What people eat and how fast they grow are both significant causes of cancer, but many Americans still incorrectly believe that factors such as pesticides on food are bigger causes, experts reported today.

The American Institute for Cancer Research has released a survey of 1000 US adults that show most do not understand these risks. Only 38 per cent knew of the link between cured and processed meats and cancer, 49 per cent knew that diets low in fruits and vegetables raised the risk of cancer and 46 per cent knew that obesity was a well-documented risk.

But 71 per cent thought that pesticide residue on produce was a cause - something that has never been shown; 56 per cent thought stress causes cancer, again not proven; and 49 per cent believed hormones in beef cause cancer.

"Americans are increasingly likely to attribute cancer to factors over which they have no control, and for which no proven links to the disease exist," the report reads.

"This reflects an 'everything causes cancer' mindset," it adds.

Breastfeeding reduces the risk of cancer for mother and child, and tall people have a higher risk of cancer than shorter people, the report found.

"We need to think about cancer as the product of many long-term influences, not as something that 'just happens,'" Dr Walter Willett, a nutrition expert at the Harvard School of Public Health in Massachusetts, told a news conference.

The report, released jointly by the World Cancer Research Fund and the American Institute for Cancer Research, is the result of five years of study by nine teams of scientists.

They reviewed 7000 studies on diet, exercise, weight and cancer.

Most of what they recommended is in line with what health experts, including governments and the World Health Organisation, have long been advising - that diets based on fruits, vegetables and whole grains and that go easy on red meats, dairy products and fats protect against heart disease, diabetes and cancer.

They found evidence that factors such as hormones that cause the body to grow quickly may be involved in some cancers.

"We found that tallness is also probably linked to increased risk for ovarian, pancreatic and pre-menopausal cancer as well," said Dr Willett.
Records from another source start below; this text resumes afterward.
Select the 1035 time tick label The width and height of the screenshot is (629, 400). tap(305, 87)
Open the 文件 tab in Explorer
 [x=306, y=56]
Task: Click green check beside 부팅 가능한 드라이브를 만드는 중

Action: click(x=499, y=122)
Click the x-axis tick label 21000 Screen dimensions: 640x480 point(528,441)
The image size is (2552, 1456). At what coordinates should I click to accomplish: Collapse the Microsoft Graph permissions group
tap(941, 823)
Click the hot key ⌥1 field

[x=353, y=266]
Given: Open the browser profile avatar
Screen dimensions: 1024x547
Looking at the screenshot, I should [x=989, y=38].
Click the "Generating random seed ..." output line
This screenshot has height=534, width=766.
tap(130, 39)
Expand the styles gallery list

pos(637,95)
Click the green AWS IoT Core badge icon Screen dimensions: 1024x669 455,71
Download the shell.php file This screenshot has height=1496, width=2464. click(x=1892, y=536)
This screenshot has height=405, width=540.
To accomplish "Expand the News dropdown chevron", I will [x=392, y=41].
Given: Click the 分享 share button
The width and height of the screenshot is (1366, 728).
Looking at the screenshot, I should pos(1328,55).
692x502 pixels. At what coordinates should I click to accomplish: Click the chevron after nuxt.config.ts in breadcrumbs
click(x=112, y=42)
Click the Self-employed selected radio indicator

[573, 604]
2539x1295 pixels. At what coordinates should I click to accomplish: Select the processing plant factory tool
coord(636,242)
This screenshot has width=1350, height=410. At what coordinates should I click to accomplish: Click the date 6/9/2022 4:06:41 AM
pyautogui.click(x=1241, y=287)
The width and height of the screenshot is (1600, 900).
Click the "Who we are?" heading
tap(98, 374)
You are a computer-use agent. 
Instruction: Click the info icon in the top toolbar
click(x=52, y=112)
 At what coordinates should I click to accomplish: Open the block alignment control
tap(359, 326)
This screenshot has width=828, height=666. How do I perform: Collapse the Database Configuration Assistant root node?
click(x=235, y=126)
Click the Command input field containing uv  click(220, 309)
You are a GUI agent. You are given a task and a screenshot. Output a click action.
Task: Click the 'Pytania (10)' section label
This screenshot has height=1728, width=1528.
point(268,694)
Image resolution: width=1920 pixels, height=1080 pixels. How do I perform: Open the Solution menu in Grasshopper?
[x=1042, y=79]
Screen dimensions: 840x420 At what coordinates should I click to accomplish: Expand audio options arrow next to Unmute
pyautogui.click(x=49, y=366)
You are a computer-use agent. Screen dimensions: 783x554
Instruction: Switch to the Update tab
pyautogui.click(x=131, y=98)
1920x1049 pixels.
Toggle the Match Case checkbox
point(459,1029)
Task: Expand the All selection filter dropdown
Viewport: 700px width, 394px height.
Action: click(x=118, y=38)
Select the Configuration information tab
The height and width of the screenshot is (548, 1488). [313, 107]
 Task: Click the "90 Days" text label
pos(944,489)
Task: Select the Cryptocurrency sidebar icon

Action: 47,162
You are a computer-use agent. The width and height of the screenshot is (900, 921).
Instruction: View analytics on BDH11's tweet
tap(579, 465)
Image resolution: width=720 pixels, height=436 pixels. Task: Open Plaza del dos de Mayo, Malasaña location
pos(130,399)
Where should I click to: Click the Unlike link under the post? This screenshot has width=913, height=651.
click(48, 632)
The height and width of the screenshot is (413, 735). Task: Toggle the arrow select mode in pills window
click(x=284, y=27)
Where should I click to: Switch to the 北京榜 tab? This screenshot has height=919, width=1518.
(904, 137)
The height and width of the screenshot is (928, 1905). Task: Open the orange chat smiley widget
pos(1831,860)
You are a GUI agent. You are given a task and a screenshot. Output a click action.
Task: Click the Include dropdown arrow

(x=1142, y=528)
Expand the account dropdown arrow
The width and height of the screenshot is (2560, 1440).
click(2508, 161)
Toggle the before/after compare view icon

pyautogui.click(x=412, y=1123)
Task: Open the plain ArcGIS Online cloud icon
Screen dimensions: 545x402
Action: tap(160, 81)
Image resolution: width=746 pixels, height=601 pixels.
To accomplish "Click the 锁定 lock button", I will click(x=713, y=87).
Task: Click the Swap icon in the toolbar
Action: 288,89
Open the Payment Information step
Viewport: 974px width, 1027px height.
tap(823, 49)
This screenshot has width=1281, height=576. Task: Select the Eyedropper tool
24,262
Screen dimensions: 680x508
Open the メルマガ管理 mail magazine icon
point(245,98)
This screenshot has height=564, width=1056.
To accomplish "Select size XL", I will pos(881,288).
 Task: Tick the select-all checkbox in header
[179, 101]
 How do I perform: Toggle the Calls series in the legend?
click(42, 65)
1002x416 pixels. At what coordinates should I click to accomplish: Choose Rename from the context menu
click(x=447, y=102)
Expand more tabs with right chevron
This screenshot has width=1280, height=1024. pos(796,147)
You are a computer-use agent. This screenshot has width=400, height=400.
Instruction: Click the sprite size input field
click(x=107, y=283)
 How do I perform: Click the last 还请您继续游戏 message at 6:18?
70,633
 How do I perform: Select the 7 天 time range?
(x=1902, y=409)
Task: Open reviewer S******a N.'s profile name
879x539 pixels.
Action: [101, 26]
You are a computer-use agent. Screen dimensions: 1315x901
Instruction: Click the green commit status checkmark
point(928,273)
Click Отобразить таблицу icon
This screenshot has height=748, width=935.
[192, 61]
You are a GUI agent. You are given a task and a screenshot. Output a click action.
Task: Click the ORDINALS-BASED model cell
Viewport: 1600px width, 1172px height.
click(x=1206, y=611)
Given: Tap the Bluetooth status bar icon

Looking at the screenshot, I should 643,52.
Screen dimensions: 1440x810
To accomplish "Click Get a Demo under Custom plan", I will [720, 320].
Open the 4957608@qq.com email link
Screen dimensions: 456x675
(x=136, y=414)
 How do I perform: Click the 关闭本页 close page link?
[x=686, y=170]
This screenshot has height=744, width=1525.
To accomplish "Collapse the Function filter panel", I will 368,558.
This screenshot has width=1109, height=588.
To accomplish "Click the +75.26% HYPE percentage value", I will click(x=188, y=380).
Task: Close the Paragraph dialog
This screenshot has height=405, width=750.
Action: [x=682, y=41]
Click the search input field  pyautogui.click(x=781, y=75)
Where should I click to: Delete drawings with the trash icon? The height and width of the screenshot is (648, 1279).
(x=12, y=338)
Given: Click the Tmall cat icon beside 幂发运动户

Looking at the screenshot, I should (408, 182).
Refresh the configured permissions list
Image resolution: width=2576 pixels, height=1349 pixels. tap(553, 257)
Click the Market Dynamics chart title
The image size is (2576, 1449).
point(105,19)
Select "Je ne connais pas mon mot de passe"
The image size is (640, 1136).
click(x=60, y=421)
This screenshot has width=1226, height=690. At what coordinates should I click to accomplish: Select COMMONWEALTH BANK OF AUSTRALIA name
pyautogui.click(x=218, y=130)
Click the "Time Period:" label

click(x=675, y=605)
He stressed that tall people are not destined to get cancer but should take care to maintain healthy habits.

The groups make keeping a healthy weight their No. 1 recommendation to reduce the risk of cancer.

"Be as lean as possible within the normal range of body weight," the 400-page report reads. That means keeping a body mass index, they said, of between 21 and 23. BMI is a calculation of height to weight, and the normal range is usually considered to be 18 to 25, with anything over 25 being overweight.

Exercise is also key.

"Be physically active as part of everyday life," is the second of 10 recommendations made by the expert panel. The recommendations also include eating mostly plant foods, such as fruits, vegetables and grains, avoiding calorie-dense foods such as sugary drinks, and limiting red meat, alcohol and salt.

The meat industry quickly denounced the report.

"WCRF's conclusions are extreme, unfounded and out of step with dietary guidelines," said American Meat Institute Foundation Vice President of Scientific Affairs Randy Huffman.